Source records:

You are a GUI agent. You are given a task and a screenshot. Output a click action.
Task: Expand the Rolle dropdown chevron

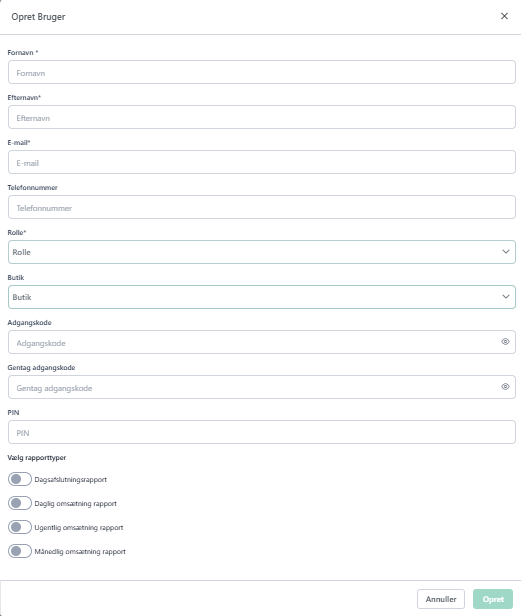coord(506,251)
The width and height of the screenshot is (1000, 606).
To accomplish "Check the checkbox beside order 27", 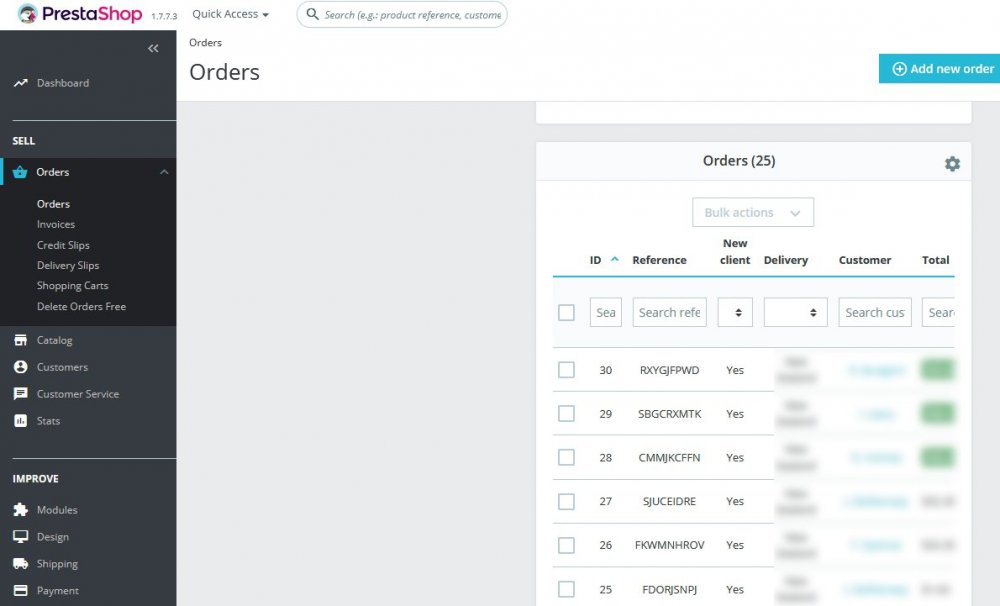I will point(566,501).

==

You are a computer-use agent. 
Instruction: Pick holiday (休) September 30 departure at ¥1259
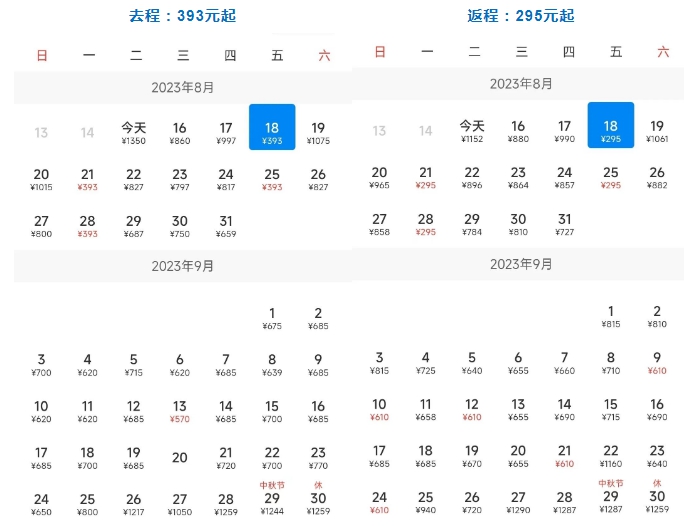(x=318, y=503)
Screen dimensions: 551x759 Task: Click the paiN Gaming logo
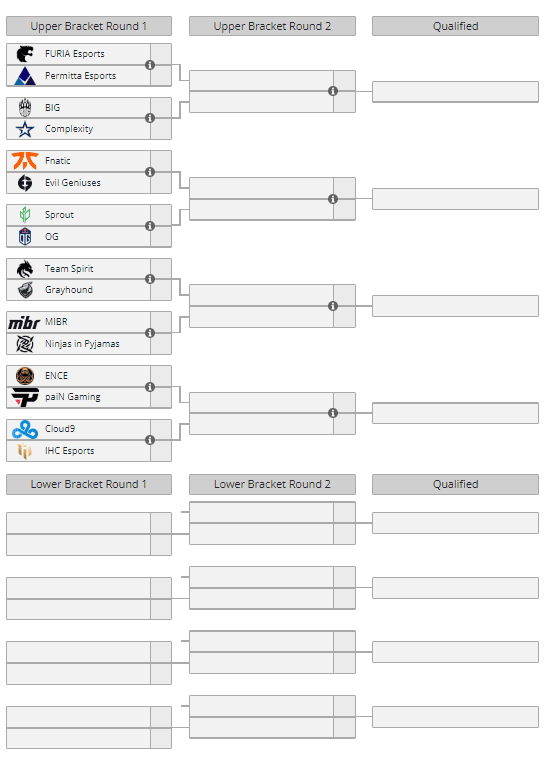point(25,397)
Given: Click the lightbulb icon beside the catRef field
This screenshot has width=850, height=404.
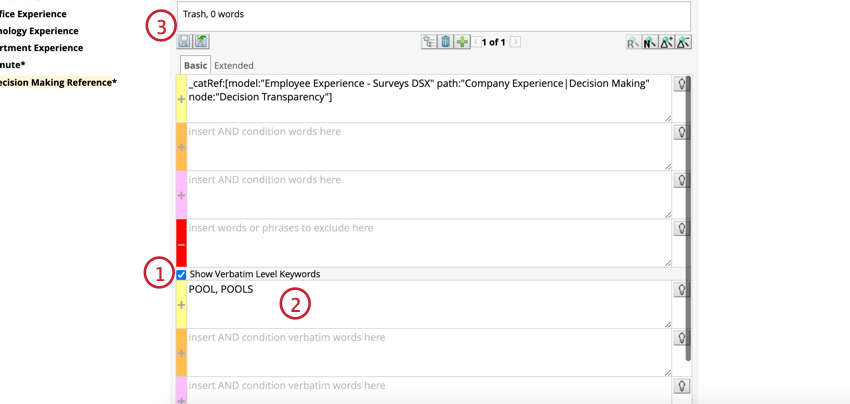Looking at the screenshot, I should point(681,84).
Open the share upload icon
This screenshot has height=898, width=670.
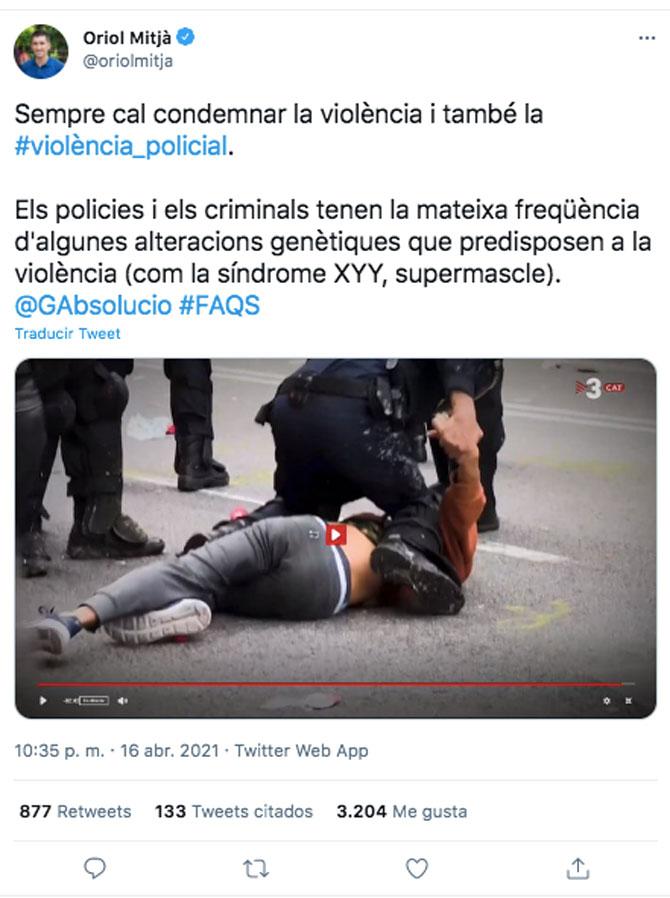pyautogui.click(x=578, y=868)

_Problem_
Drop the pictures; return the lines above from the line containing "Instruction: Pick holiday" to the line containing "Given: Click the", both included, exactly.

_Answer space_
Instruction: Pick holiday (休) September 30 departure at ¥1259
(x=318, y=503)
Screen dimensions: 551x759 Task: Click the paiN Gaming logo
point(25,397)
Given: Click the lightbulb icon beside the catRef field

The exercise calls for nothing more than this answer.